Petitioner believed that the only way the Eagle could become commercially feasible was if the wing of the Eagle that Windecker Industries, Inc., had originally manufactured was redesigned. In September of 1979, Composite hired a full-time aeronautical engineer and hired the original designer, Dr. Leo J. Windecker, as a consultant. Composite hired George Alther (hereinafter referred to as Alther) as its aeronautical engineer. Alther had once been the chief engineer on the Eagle's original design team at Windecker Industries, Inc. Due to the risky nature*219 of the new enterprise, petitioner and Alther orally agreed to a contingency plan under which Alther could switch to the filtration operation at the Dietrick Sales and Service plant in Midland, Texas, if Composite could not attract sufficient financing for the Eagle project.
Since petitioner and Alther wanted to promote the Composite name, in early 1980 they decided to operate only under the Composite name in Midland, Texas and to close out any reference to Dietrick Sales and Service in Midland. By 1981 all references made to the Midland, Texas plant referred to Composite only.
In 1980, petitioner paid Alther to perform services for Dietrick Sales and Service. 4 Petitioner drew twelve checks on his Dietrick Sales and Service account to Alther, each of which was for $ 2,864.35 with the notation "payroll," for a total of $ 34,372.20. Petitioner deducted these payments on his Schedule C as part of his cost of goods sold. In addition, petitioner drew a check on the Dietrick Sales and Service account in the amount of $ 1,650 with the notation "Fed. Tax Deposit for Composite Aircraft" for withholding taxes relative to Alther's salary. See n.4,
Since Composite was still unable to begin production of the Windecker Eagle due to the lack of financial capital, in 1981 Alther was assigned to*221 do consulting work in the oil industry in which he had had experience before he became an employee of Composite.
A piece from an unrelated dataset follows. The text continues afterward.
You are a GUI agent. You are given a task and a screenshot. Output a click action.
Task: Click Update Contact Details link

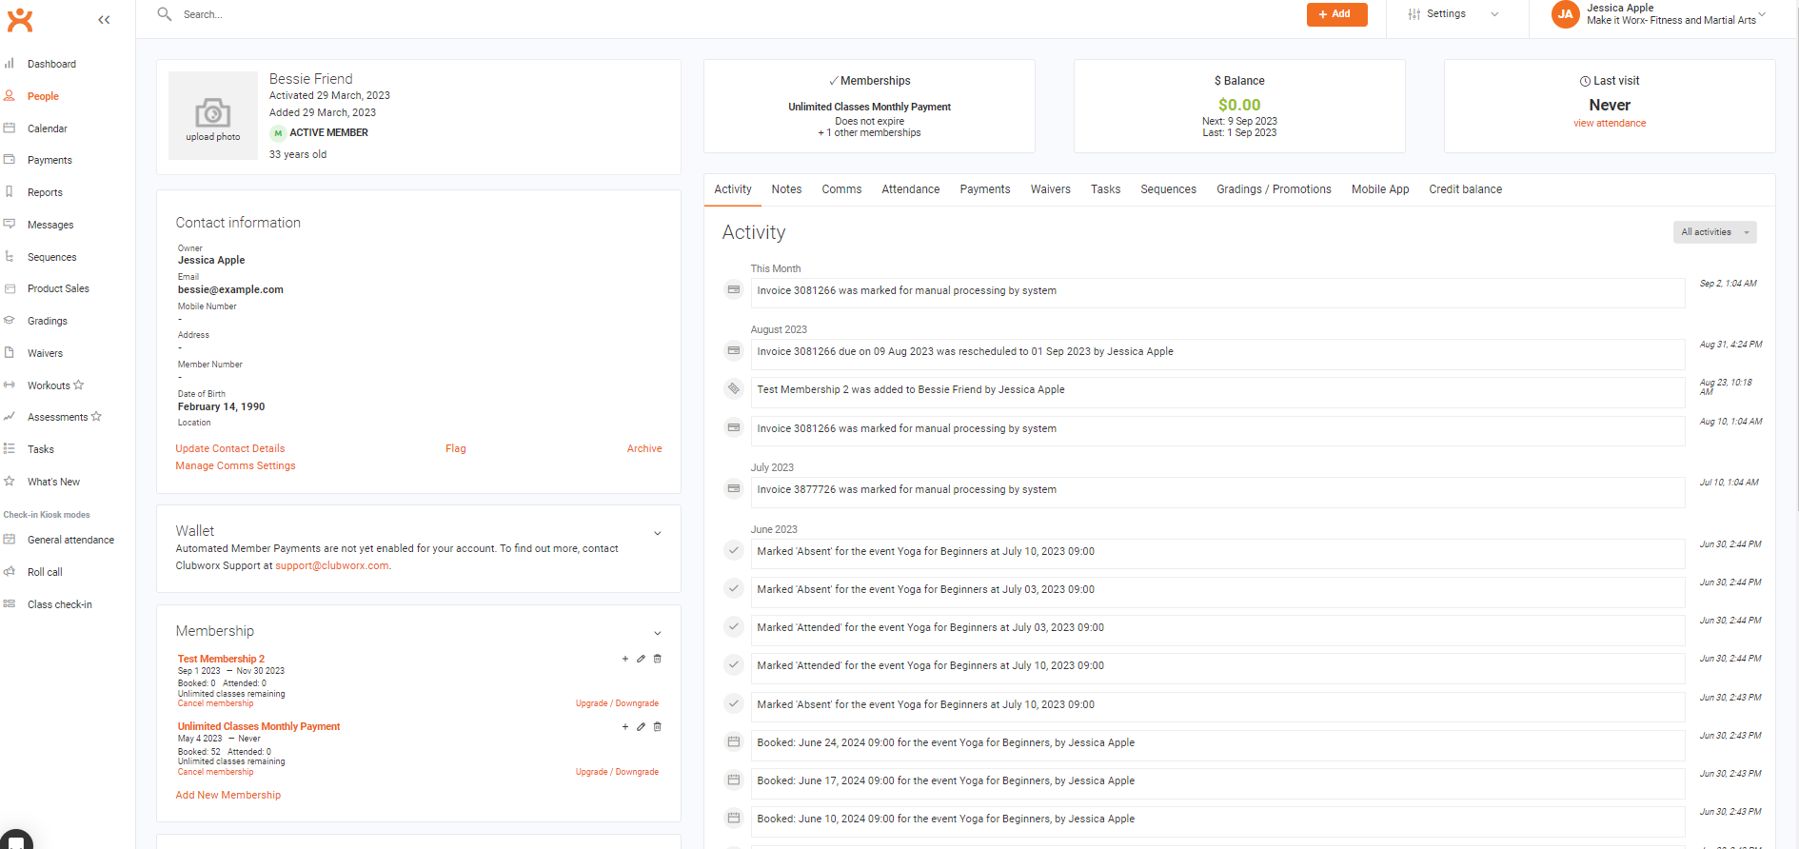point(230,448)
Although Alther was an employee of Composite, he did consulting work using the name "Alther Engineering" because his name was well known in the oil industry while Composite's name was not. During the years in issue here, all of Alther's W-2 forms were issued by Composite. The record does not disclose whether Composite had a separate bank account in 1980, but by 1981 it apparently did have one. Some of the consulting fees that Alther generated as Alther Engineering were deposited in the Composite corporate bank account and used to help pay Alther's salary and expenses for the year. During 1981, petitioner also wrote eight checks on the Dietrick Sales and Service account payable to George Alther totaling $ 20,050.45, which he classified as "wages," included in Account 22, and deducted on his Schedule C as cost of goods sold. 5
In early 1982, petitioner incorporated the filtration operations of Dietrick Sales and Service, and also*222 incorporated Tailwinds Aviation, Inc., an aircraft service organization. The record does not disclose which of petitioner's various assets were transferred to each of these corporations. In particular, the record does not establish whether the NUF machine was transferred to the new Dietrick Sales and Service Corporation or Tailwinds Aviation or was retained by petitioner individually. There had been some sales of NUF in 1979, but there were no sales of such material during any of the years before the Court. The NUF machine had never been used to produce any NUF material for Composite up to the time of the trial. Neither petitioner nor Composite had ever produced an Eagle plane up to the time of the trial.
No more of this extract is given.